African migrants walk in front of the entrance to Holot open detention center in the Negev  (photo credit: REUTERS)
African migrants walk in front of the entrance to Holot open detention center in the Negev
(photo credit: REUTERS)
The Knesset Interior Committee approved on Monday the second and third reading of a bill meant to prevent “infiltration” of African migrants into Israel, and to encourage others to leave the country. The new version of the bill follows two previous ones that were struck down by the High Court of Justice, and means the bill has only to be voted on by the Knesset plenum in order to go into law.
The Knesset plenum is scheduled to vote on the bill on Monday night.
The latest version passed in committee today includes three main basic changes over previous versions. It cuts the time a new migrant can be kept in closed detention centers from a year to three months, after which they’ll be moved to the Holot open detention center. The new bill stipulates that migrants can be held for up to 20 months in Holot and that they must show up for head count once a day as opposed to three times like before, and finally, it outlines new, stiffer penalties for people employing illegal migrants. Migrants must also pay a monthly deposit which they can only receive after leaving the country.
Interior Minister Gilad Erdan said of the bill, "The argument here is between two political groups: "Those who see Israel, first and foremost as the one and only nation state of the Jews, and the Left bloc, who, unfortunately, are willing to endanger this." He said that the latest version of the bill was not perfect, but prevented the freeing of "thousands of detainees" at the Holot open detention center "into the streets of south Tel Aviv and the job market." "The residents of south Tel Aviv deserve personal security and a return to the normal lives they once had. We have to look them in the eyes and help them get their former lives back," Erdan stated.
The new version of the bill was criticized on Monday by MK Dov Khenin (Hadash) who said that it “does not give any solution to the distress of the residents of south Tel Aviv,” saying that instead of working to solve the problems faced in the neighborhoods where most of the migrants are concentrated, the state “has again chosen militancy and hatred.”
On Monday, activists supporting the migrant population gathered outside the Knesset, releasing balloons and calling for MKs to vote against the amended bill. In a press release on Sunday, organizers of the protest said it was also held to mark the one-year anniversary of a mass protest movement launched by African migrants in Tel Aviv and elsewhere, which included a general strike and protests that saw tens of thousands of people gathered in central Tel Aviv calling for Israel to change its policies on African migrants.
The statement quotes Hagit Shemer, a resident of the Shapira neighborhood of south Tel Aviv and one of the protest organizers as saying that “imprisoning 3,000 people will only cost us millions and won’t help anyone, and certainly not the residents of south Tel Aviv. The solution is to give asylum seekers work permits for places across Israel and to invest funds in south Tel Aviv.”
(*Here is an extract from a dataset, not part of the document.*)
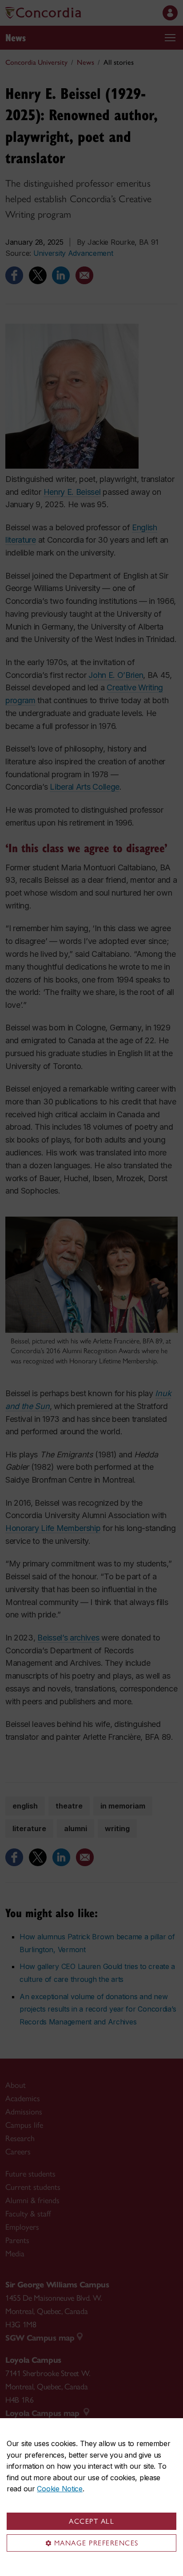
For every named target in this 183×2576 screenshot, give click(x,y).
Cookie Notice (59, 2488)
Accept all (91, 2521)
African migrants and their Israeli supporters have called for the government to close the Holot detention center, which has room to house about 3,000 inmates. They have called on the government to allow African migrants in Israel to work legally and move freely around the country, and to examine their asylum requests promptly and thoroughly.
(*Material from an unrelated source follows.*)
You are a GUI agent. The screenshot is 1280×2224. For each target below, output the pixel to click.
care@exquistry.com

Opened in December 2013, the Holot detention center is part of a package of measures meant to encourage migrants to repatriate themselves to their home countries. These other measures have included stiffer penalties on their employment and restrictions on their ability to send money back to their home countries as well as resettlement money for those willing to return. According to Population, Immigration, and Borders Authority (PIBA) figures, a total of 6,190 migrants have agreed to return to their countries so far in 2014, out of a population whose numbers are estimated at between 40,000 to over 50,000.
Most migrants are from Eritrea, and they and their supporters argue that if they return to the East African country they could face persecution by the authoritarian regime in Asmara due to the fact that they defected and fled national service.
Sheffy Paz, a south Tel Aviv resident who has led protest actions against the African migrant population, said that she and other supporters believe the new law “is a terrible law but we should support it. We would have wanted one with more teeth but the law passed very quickly.”
Paz said that she and others believe that closing Holot would send a dangerous message and that the migrant population would “begin to raise their heads and we would see this in the streets, in a declining level of personal security.”
She added that she and others are “not in favor of imprisoning innocent people”, but that Holot “is the greatest incentive for convincing people to return willfully to their countries.”